Yes. In this case, it makes an enormous difference. Your application can't just go to rdio/api/1/artist/whatever to look up the tracks for an artist; it has to make a SOAP-style request for the tracks for a given artist. This isn't a style nit.
In trying to prove you wrong and show you how easy it would be to make a similar call with the rdio API, I found out how not easy it would be to make a similar call with the rdio API. :)
No, it's not REST, and it's stupid to call it that, but if you think that posting a few arguments makes something "SOAP-style", I find it hard to believe you've interacted with a SOAP web service recently..

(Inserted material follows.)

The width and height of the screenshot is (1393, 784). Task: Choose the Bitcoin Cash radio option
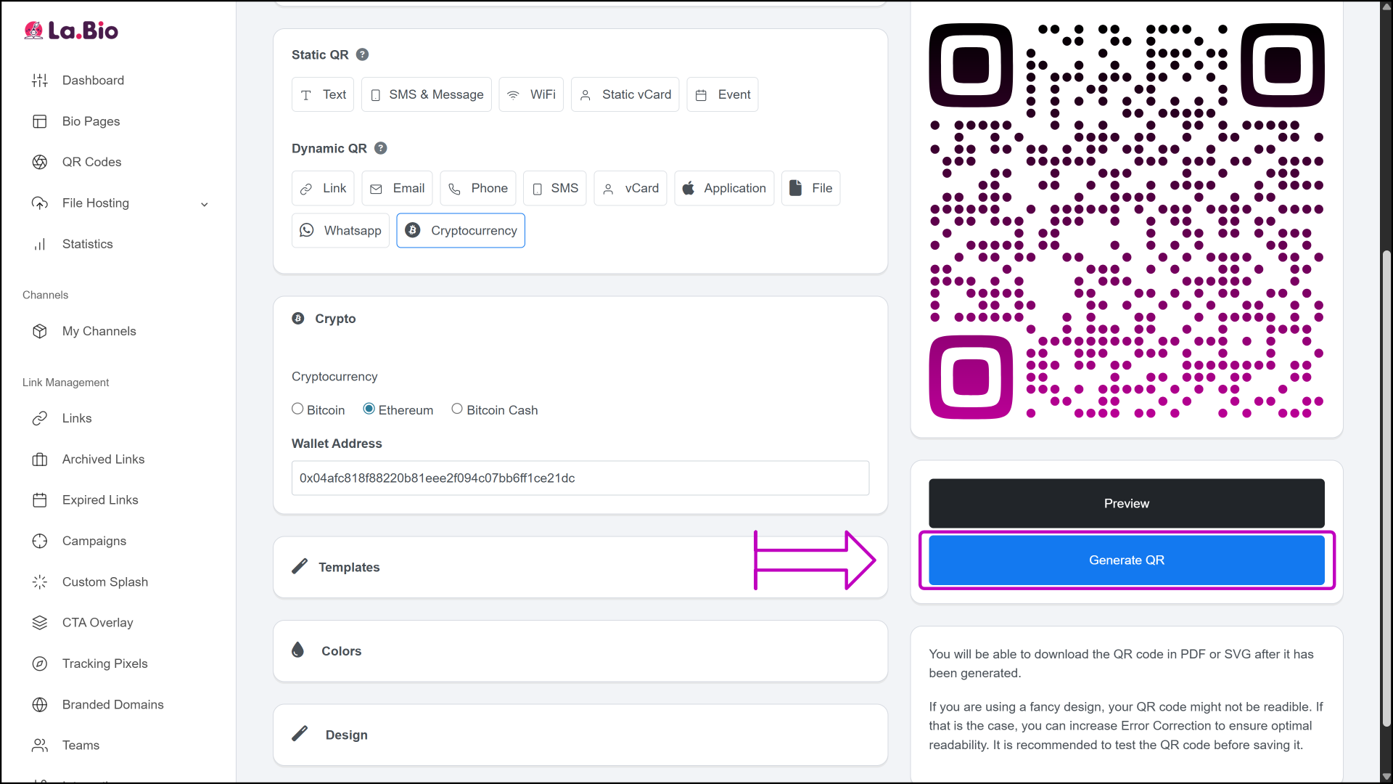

Note: Requiring that the call are OAuth'ed, doesn't affect its RESTness.
It can probably be argued to be: you can't just go to rdio/api/1/artist/whatever, but you can get the exact same thing via RPC calls.
I often think that, via REST APIs and content negotiations, API can become browseable and self-descriptive but I've yet to see any example of such a thing. Furthermore, just because an API is restful doesn't mean it's well-designed, and doesn't mean it has descriptive APIs (the artist's track could just as well be in rdio/api/64D89CAC?q=42, that wouldn't inherently make the API non-restful)
> I often think that, via REST APIs and content negotiations, API can become browseable and self-descriptive but I've yet to see any example of such a thing.
It should be trivial with AtomPub/GData/OData APIs. REST itself is not specific enough for that.